Records provided:
-- Opening Marker --

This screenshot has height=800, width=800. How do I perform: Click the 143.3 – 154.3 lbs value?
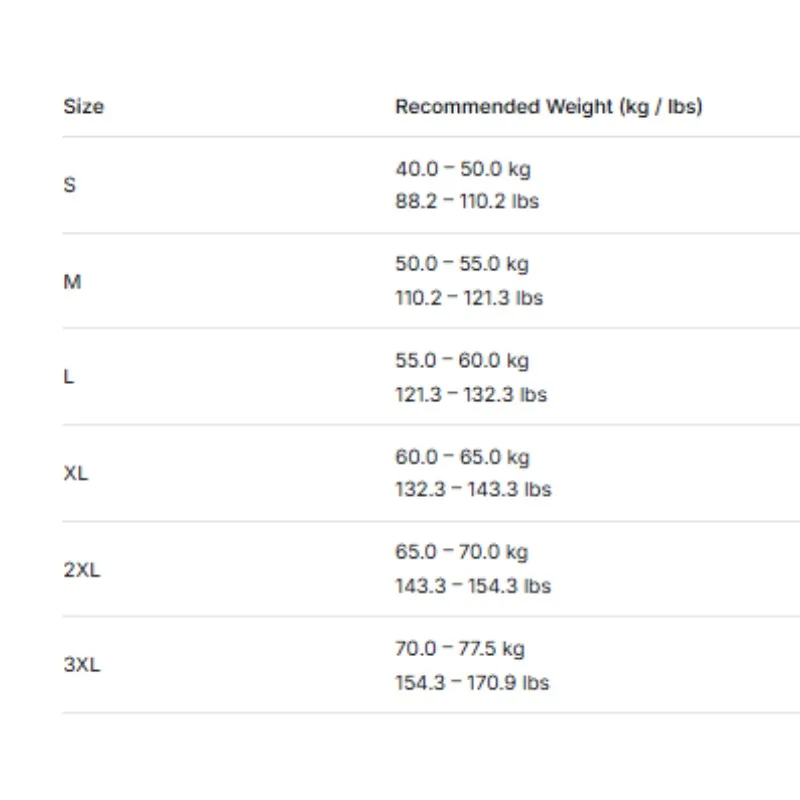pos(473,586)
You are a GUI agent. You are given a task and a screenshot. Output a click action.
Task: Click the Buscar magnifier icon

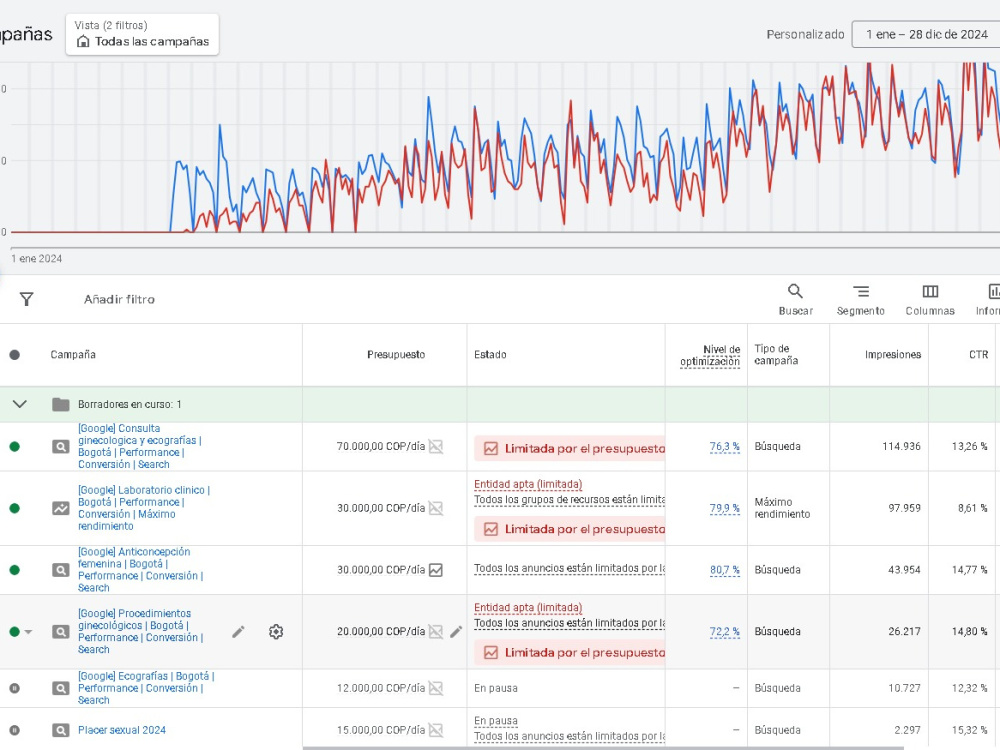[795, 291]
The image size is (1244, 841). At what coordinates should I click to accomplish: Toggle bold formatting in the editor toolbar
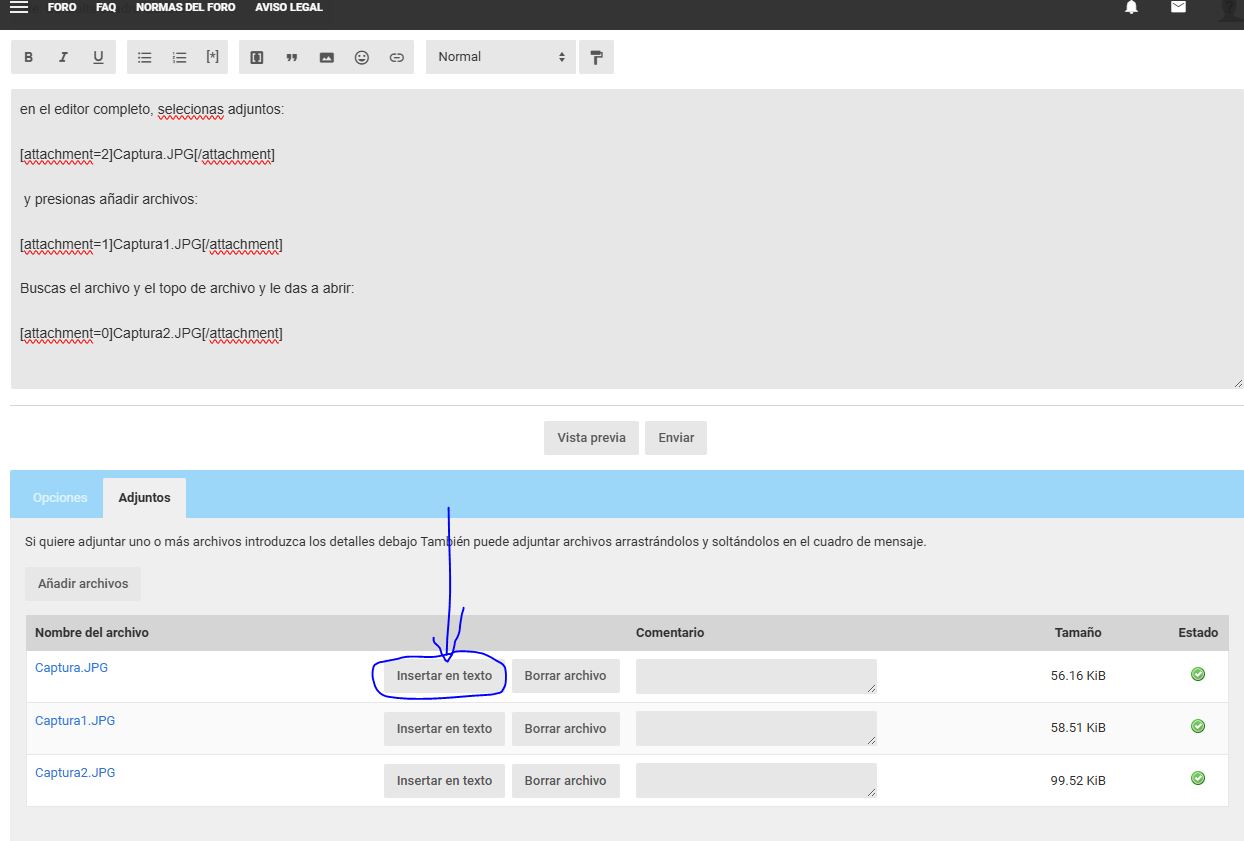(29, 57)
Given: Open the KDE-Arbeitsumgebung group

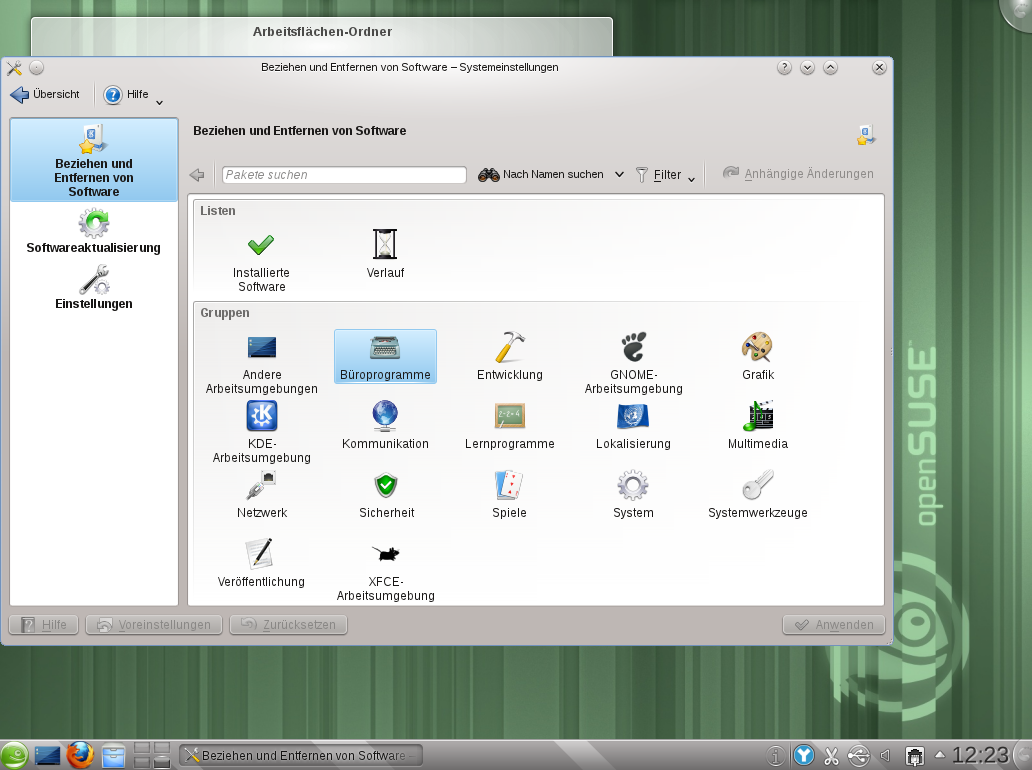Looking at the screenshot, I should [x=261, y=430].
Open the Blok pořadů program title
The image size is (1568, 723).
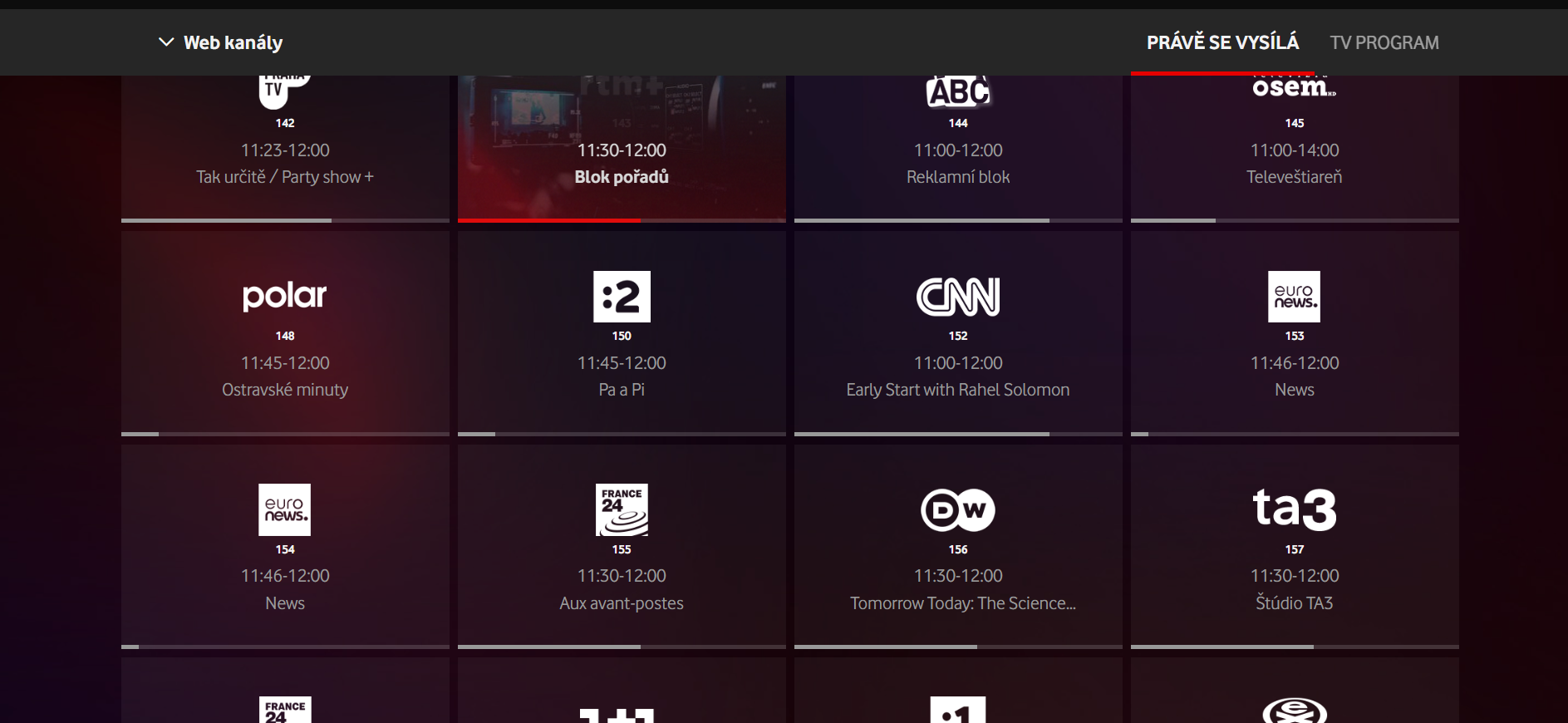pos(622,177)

-- Closing Marker --
-- Opening Marker --

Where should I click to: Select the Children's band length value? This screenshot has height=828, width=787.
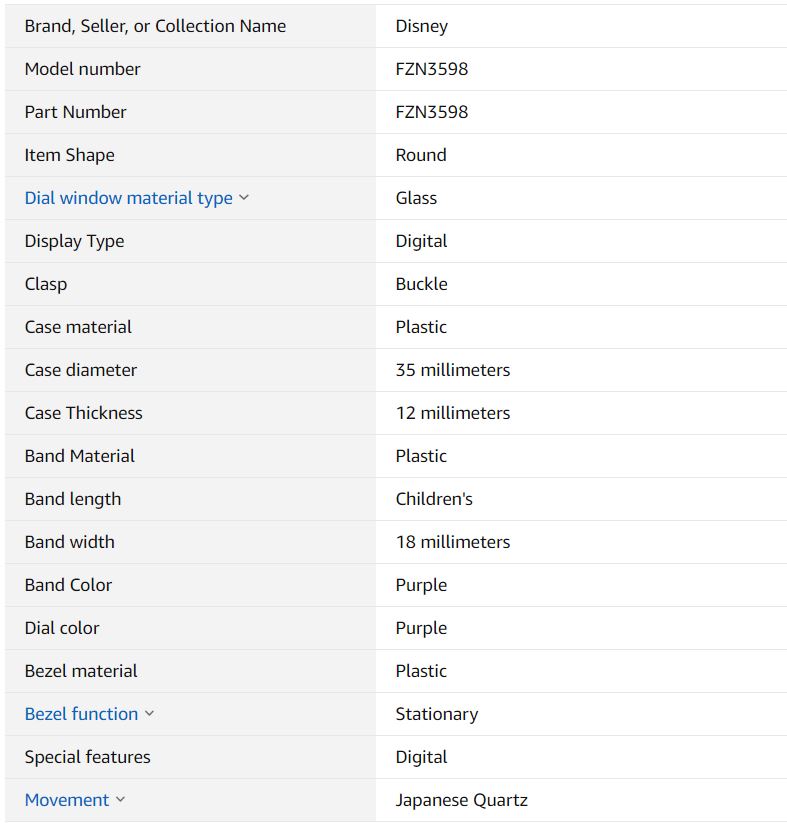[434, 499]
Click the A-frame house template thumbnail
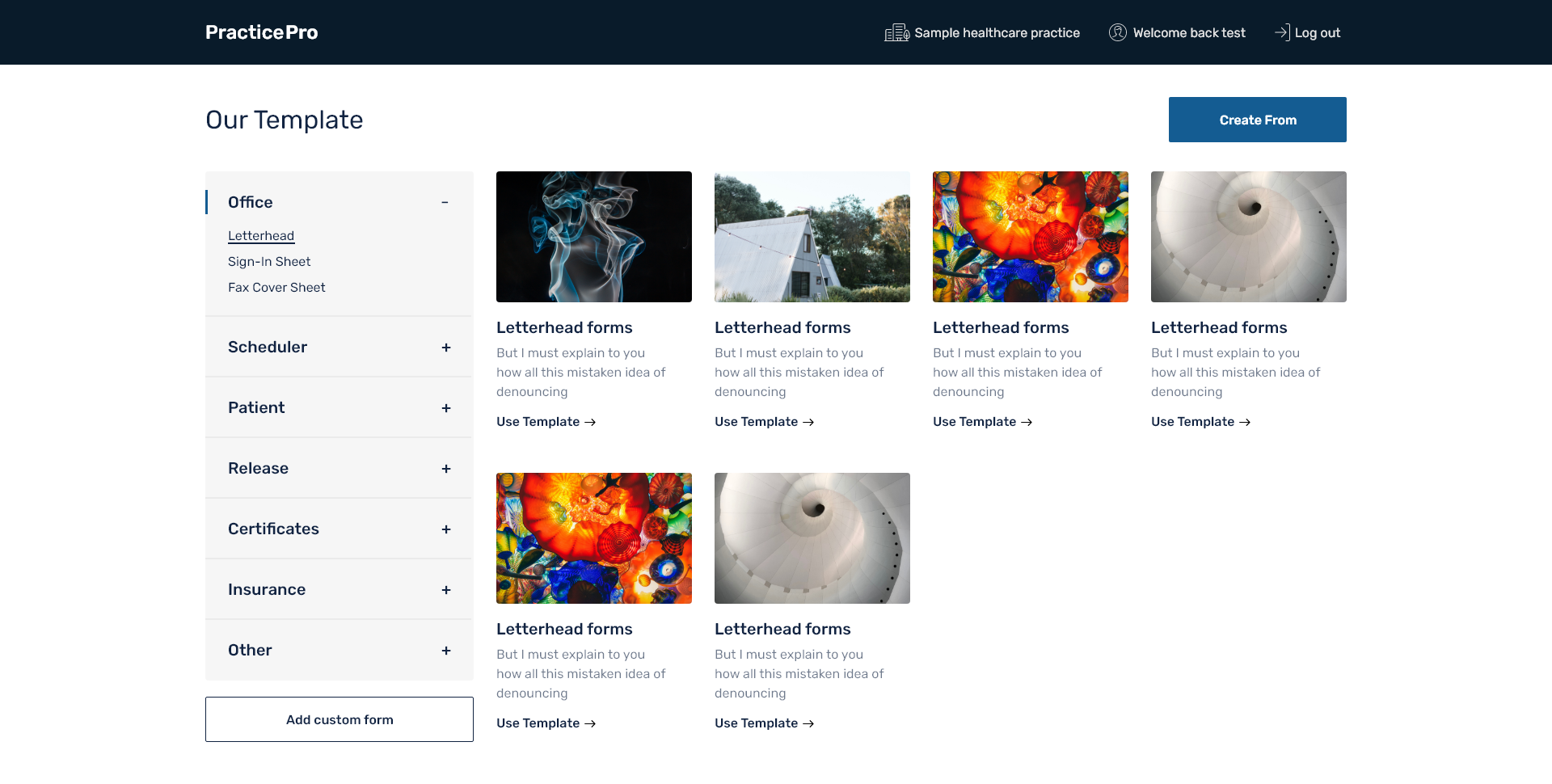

-- Closing Marker --
-- Opening Marker --

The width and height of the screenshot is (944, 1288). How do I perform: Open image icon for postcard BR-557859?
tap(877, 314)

-- Closing Marker --

What is required: Between and including the line with "Where should I" and the line with "Click the A-frame house template thumbnail", repeat every line exactly as it appears above, with pictures left out.

Solution for this task:
Where should I click to: Select the Children's band length value? This screenshot has height=828, width=787.
[434, 499]
Click the A-frame house template thumbnail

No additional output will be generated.